The problem with that is: It's easy to be good and right if you don’t do anything. America was clearly wrong going into Iraq and Bush's current attempt to solve the Mideast problem is embarrassing. But the Germans have never tried to solve the problem in the Mideast and were more than willing to accept Saddam Hussein as long as it meant they didn’t have to do anything. While the Americans say they are not interested in what's going on in the world around them, they are still the only people on earth making a huge (and often hugely wrong) effort to change things. They are always talking about women's rights, but the percentage of women in business is lower than in most other countries in the western world. They often complain about the racial problems in the US, but the access that Turks have to German higher education is just as low as among Afro-Americans.
To be fair: The Germans are also among the highest contributors of money to charity organizations and to non-government organizations worldwide. But what does it take to get Germans out of their armchairs and onto the streets doing something about the mass injustices in the world? How many people worldwide have to die before German Talk becomes German Action?

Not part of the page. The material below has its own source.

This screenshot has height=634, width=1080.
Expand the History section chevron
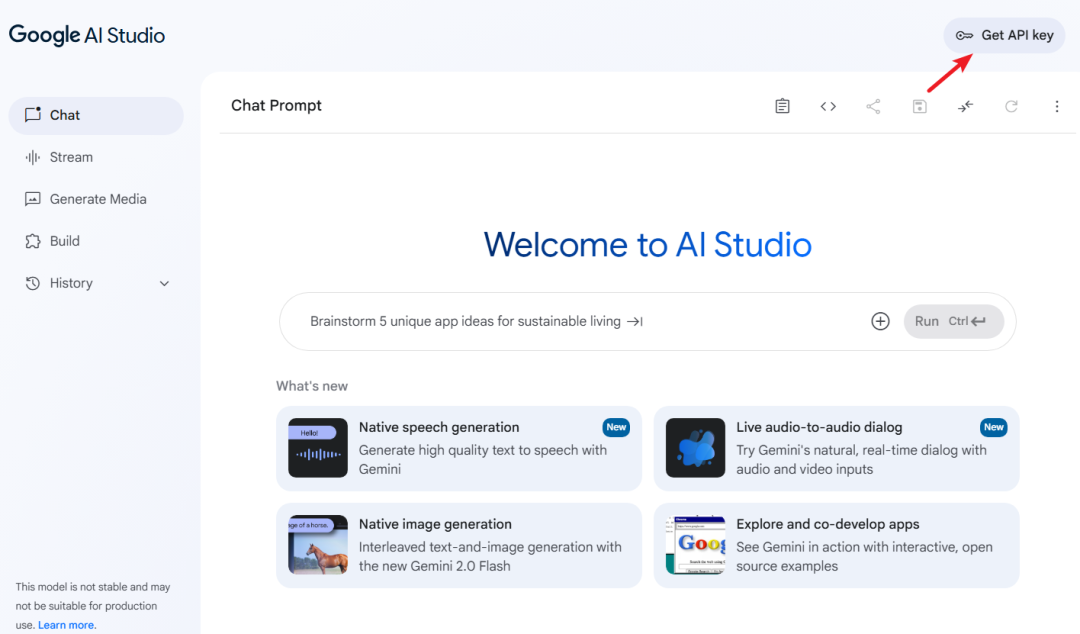(165, 284)
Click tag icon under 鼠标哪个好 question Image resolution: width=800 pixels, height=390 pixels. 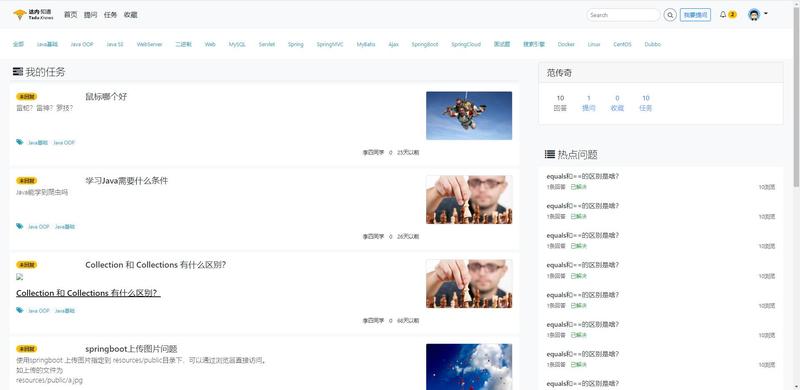coord(20,142)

Ah, just recently, the Germans have turned their Talk into Action. They got out of their chairs and have taken to the streets once more, for the first time since they protested the Iraq War. And what is it that has inspired them to action? Iraq? Iran? Darfur?
Of course not! What are you thinking. It's the smoking ban, silly
Over the past months – most recently here in Berlin – the German states have begun instituting a smoking ban in restaurants and bars. An all this took place about – hm, let me calculate there here – ten years after the rest of the western world has done it? Who says the Germans are a little bit slow?
It's the smoking ban that has enraged Germans more than I have seen for a long time. In Frankfurt, bar owners and their patrons took to the streets to protest in a series of "Monday Demonstrations". "Monday Demonstration", if you don't know, were the regular peaceful mass protest marches in East Germany that the communist government could not stop and that grew to such proportions that it finally brought down the regime and with it Communism. Monday Demonstrations were a major part of world history. I mean, big. So, what they're saying is: the smoking ban is just like a communist dictatorship. I'm sure politicians in Berlin are quaking in their boots, reserving open plane tickets to Argentina and generally counting the minutes before the government is brought it its knees.
But they don’t stop there. Some people have begun producing and wearing t-shirts with yellow stars on them with "smoker" written in the middle – the yellow star is of course the star that the Jews were forced to wear under Hitler. Yes, there are Germans who think the smoking ban is just as bad as the Holocaust. (On the other hand, maybe they know something I don’t know – was smoking allowed in the concentration camps?)
You might think this is all silly, of course, but for me, it touches my heart. It's been such a long time, you see, since Germans have found something they can really believe in.